John was, of course, the quintessential male Bohemian. Since the special usage of the word Bohemian derived from the misapprehension that it was from Bohemia that the gypsies originally came, it was appropriate that he was so eager to be recognised as an honorary Romany. One of the quintessential female Bohemians was Viva King, who, when we went around together, would become furious if anyone assumed her to be my mother. An uncommonly beautiful woman before she became stout and puffy, she and her husband Willie, of the British Museum, were more attracted by young gay men than by each other. In later years, one of her most cherished friends was April Ashley, who had emerged as a stunningly glamorous butterfly from the drab chrysalis of a lanky merchant seaman.

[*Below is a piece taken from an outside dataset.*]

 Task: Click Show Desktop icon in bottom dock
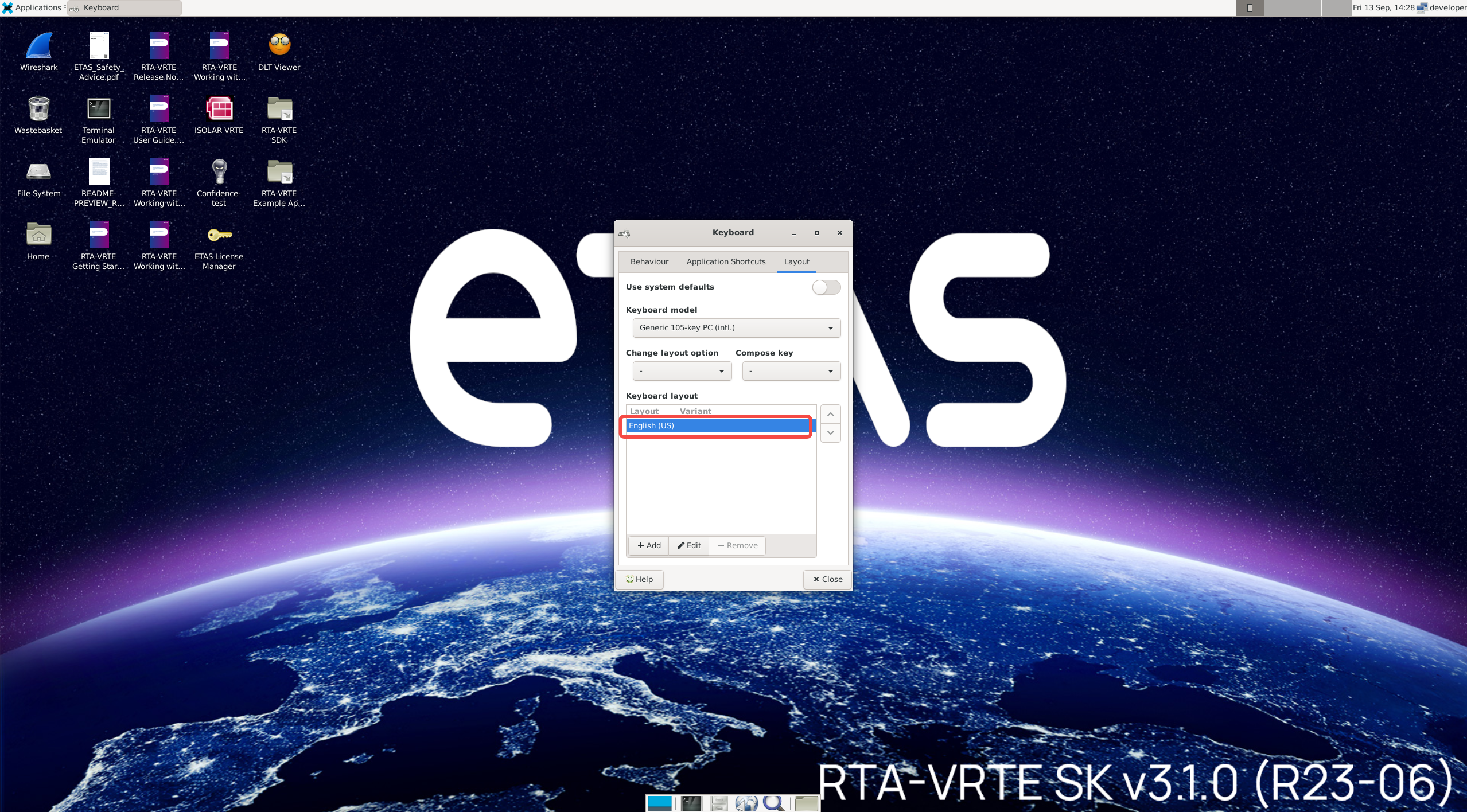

All too often Elizabeth Wilson's Bohemians put their genius into their conversation. That talented writer Julian Maclaren-Ross, depicted as X. Trapnel in Anthony Powell's Books Do Furnish a Room, tragically talked away both his life and his career as he held increasingly drunken court in the Soho Wheatsheaf or the nearby Scala restaurant. There was, as Elizabeth Wilson repeatedly demonstrates, a demon of self-destructiveness in most Bohemians. Only Augustus John's prodigious physique and talent enabled him to continue working into a productive, albeit still dissolute, old age.